Stated problem -
Starting at the beginning of the data and ending at the line that contains "point(448,94)", revise those lines by replacing "heading" with "header" and changing nothing else. Leave the pictures out of your answer.

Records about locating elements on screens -
※

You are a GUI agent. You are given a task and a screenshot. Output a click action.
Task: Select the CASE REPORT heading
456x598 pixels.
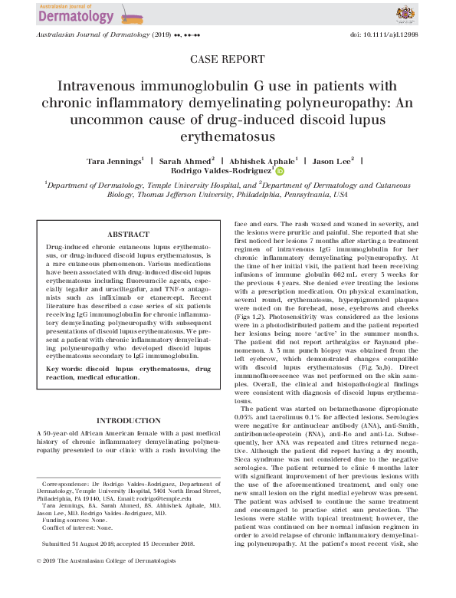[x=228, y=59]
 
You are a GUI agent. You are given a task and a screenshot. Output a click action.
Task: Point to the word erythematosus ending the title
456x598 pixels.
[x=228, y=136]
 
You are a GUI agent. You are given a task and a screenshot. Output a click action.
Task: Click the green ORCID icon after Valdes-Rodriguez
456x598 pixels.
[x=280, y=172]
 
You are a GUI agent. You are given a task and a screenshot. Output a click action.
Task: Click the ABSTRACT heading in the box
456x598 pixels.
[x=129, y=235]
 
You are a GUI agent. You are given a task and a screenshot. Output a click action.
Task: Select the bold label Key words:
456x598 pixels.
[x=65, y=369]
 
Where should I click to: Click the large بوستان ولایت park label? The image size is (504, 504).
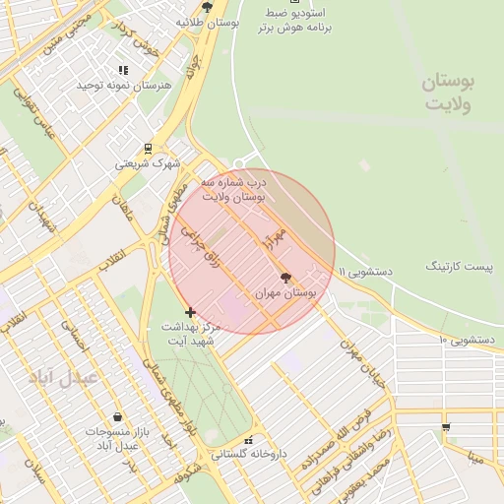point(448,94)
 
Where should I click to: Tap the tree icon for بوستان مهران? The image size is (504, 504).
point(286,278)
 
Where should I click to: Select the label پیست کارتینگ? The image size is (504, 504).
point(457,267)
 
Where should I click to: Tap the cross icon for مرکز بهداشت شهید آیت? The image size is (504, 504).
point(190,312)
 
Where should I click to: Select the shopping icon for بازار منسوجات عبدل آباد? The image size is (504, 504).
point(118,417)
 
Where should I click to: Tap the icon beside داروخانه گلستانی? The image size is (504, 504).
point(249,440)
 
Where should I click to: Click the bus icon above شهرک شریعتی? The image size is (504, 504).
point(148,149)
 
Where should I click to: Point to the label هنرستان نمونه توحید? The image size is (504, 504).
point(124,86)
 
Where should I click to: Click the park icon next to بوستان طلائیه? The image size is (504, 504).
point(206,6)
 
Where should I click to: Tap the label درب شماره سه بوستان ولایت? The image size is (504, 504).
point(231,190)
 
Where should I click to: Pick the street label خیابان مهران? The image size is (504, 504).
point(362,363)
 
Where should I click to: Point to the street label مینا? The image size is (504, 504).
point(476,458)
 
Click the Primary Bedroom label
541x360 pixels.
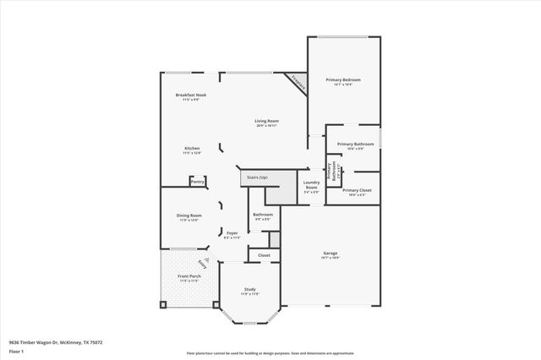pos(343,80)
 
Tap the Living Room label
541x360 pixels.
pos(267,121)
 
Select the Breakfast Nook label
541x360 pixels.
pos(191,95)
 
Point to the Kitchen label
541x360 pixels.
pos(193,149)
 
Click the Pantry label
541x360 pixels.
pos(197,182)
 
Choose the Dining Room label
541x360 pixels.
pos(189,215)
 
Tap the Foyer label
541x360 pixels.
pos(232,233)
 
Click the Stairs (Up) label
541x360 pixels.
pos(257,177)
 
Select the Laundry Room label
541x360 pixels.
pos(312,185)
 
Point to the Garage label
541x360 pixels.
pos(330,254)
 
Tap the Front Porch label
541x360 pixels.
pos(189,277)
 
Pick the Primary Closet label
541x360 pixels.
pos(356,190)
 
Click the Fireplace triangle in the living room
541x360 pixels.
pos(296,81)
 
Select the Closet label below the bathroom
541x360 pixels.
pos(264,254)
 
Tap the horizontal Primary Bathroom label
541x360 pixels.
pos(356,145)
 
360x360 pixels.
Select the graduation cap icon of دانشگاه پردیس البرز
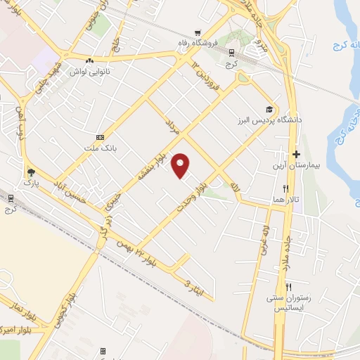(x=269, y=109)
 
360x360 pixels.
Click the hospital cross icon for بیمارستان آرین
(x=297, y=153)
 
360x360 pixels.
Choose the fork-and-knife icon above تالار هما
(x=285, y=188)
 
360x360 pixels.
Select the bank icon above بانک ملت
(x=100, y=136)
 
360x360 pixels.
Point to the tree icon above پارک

※

The output -
You are a GUI agent. You are given a task and a screenshot. Output a click action.
Task: Select the CASE REPORT header
456x598 pixels.
[x=228, y=59]
 
You are a GUI agent. You are given a task and a screenshot. Output a click action.
Task: Point to the word erythematosus ending the title
456x598 pixels.
[x=228, y=136]
 
You are a GUI agent. You are given a task and a screenshot. Output a click action.
Task: Click the green ORCID icon after Valdes-Rodriguez
456x598 pixels.
[x=280, y=172]
 
You are a GUI agent. You are given a task and a screenshot. Output a click action.
Task: Click the ABSTRACT header in the box
456x598 pixels.
[x=129, y=235]
 
You are a GUI agent. You are given a task and a screenshot. Output a click action.
Task: Select the bold label Key words:
456x598 pixels.
[x=65, y=369]
 
Where should I click to: Click the large بوستان ولایت park label? The image size is (504, 504).
point(448,94)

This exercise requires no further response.